As for me, I will remain comfortable in my own skin, even when the black is so loud and it screams back.

I will continue loving my hair which defies the force of gravity and grows straight up. I will continue to love myself just the way I am, never comparing myself to others. I will continue knowing that the only competitor in my life is me, and strive to become the best version of myself. I will continue being proud of my heritage and my melanin.

I invite you to join me in this journey of self-love, a journey of love for our skin that “has been kissed by the sun”, like India.Arie says in Brown Skin

“I am not my hair. I am not this skin. I am the soul that lives within”, says India.

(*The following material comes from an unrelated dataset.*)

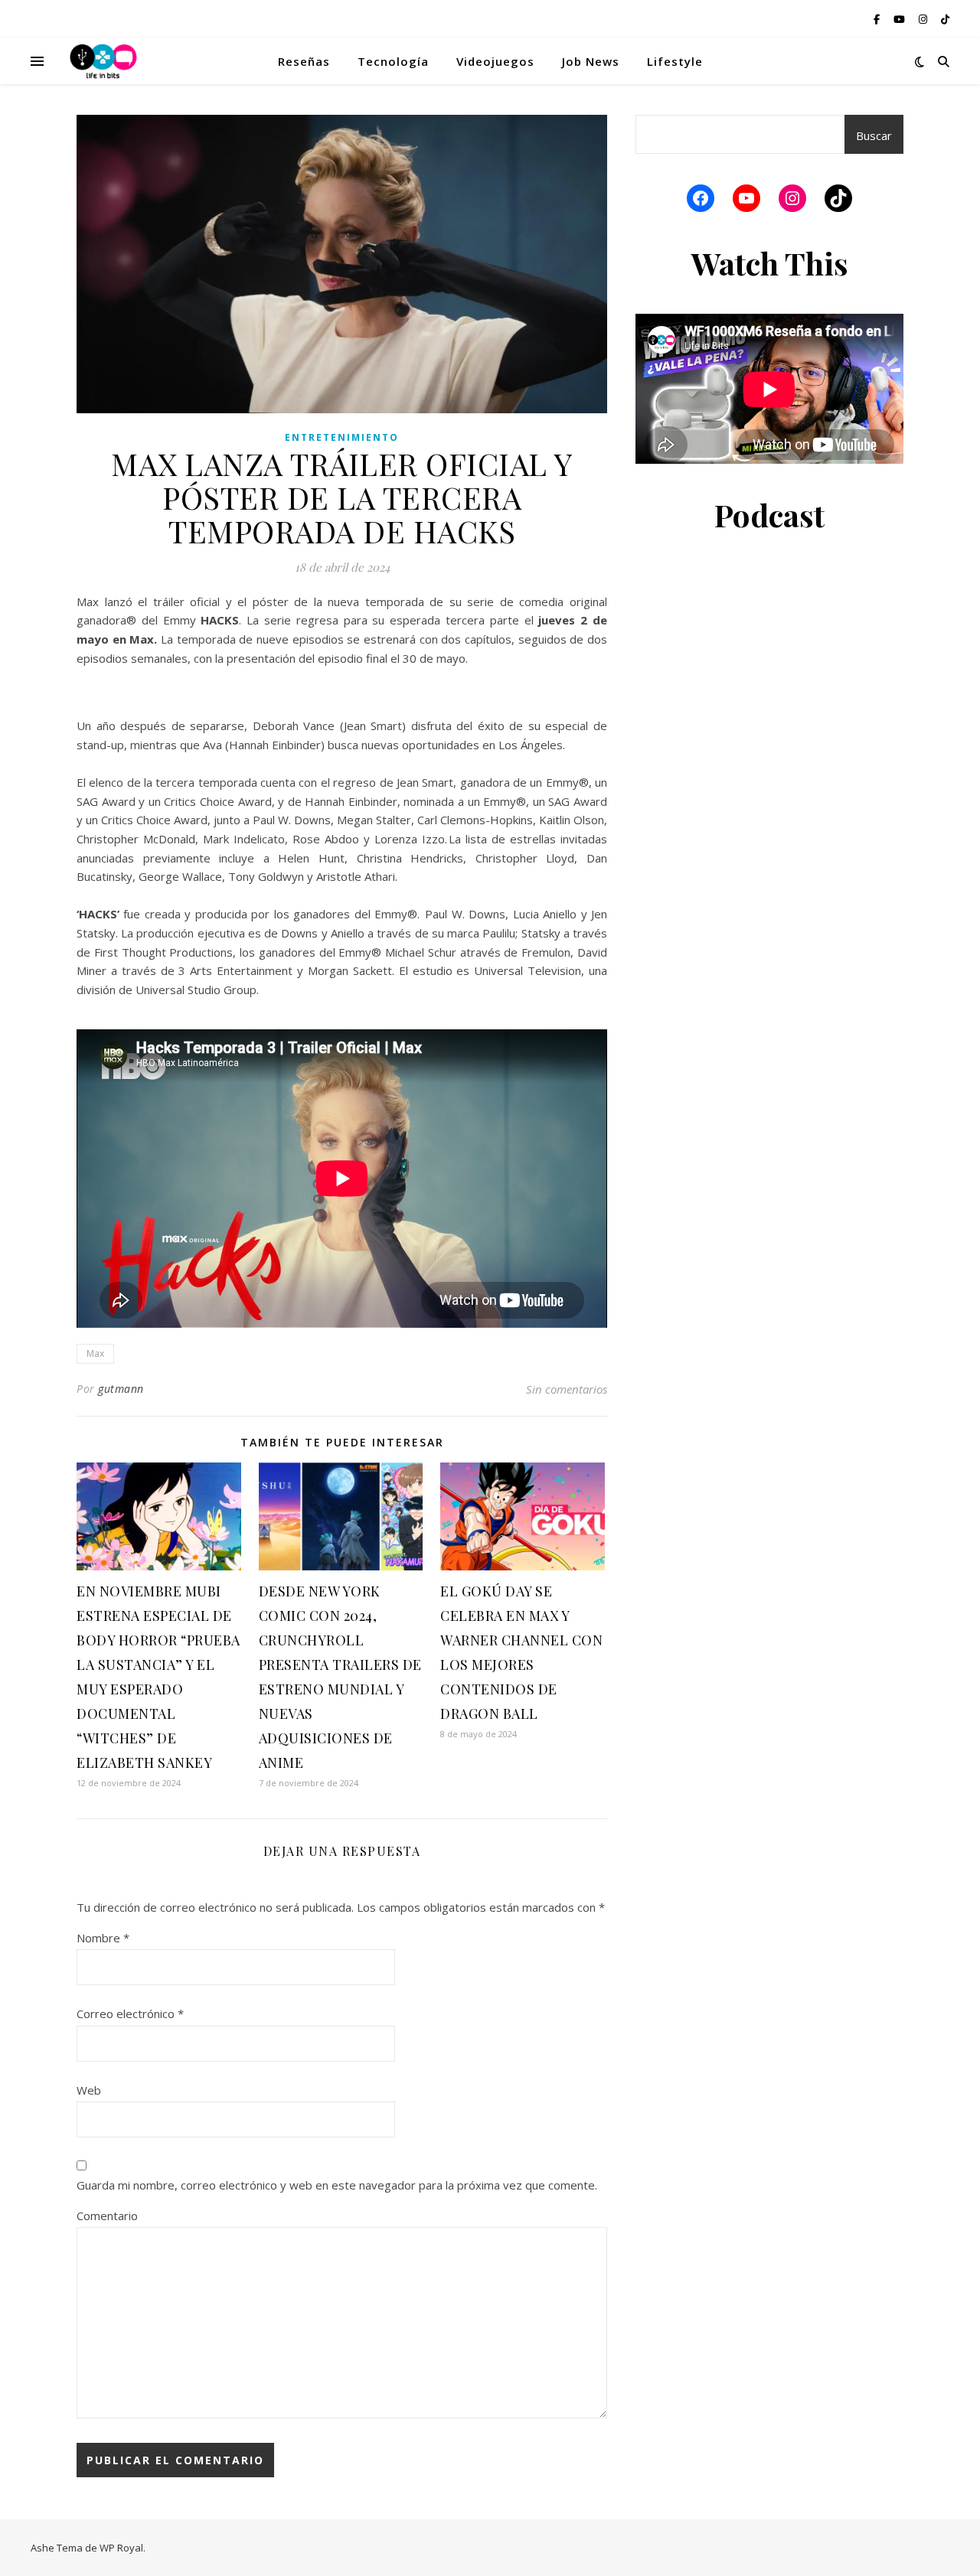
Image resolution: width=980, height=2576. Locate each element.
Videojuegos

Arie

I am an epic introvert, who quickly becomes an open book when I pen what’s in my significantly fertile mind; fertile as a result of bombardment by realities that are continuously captured by my inquisitive eyes, ears which are constantly rubbing the ground, through constant reading, and through dreaming too.

Writing provides an opportunity to ‘say’ what my unapologetic quiet mouth will not say; which not only soothes me, but also bequeaths to me a relief, a release, and a hope that the written words will change the world, even if only one person at a time.

And so should you seek, that’s where to find me; deeply tucked inside the blankets of reading, seeing, listening, dreaming, and then writing.

6 thoughts on “Let Us Learn To Love Our Black, Our Melanin

  1. This is a message that we blacks should continuously hammer to ourselves, that we sre God’s best.

  2. Black has been my responsorial psalm
    Dad(Rip): Emmah
    Me: Uyu Muiru ta nyina
    Proudly black to an extent when acne strick, the first question is: Does it breach?

    1. It’s great when we love ourselves; exactly the way God created us Emmah. I love my melanin.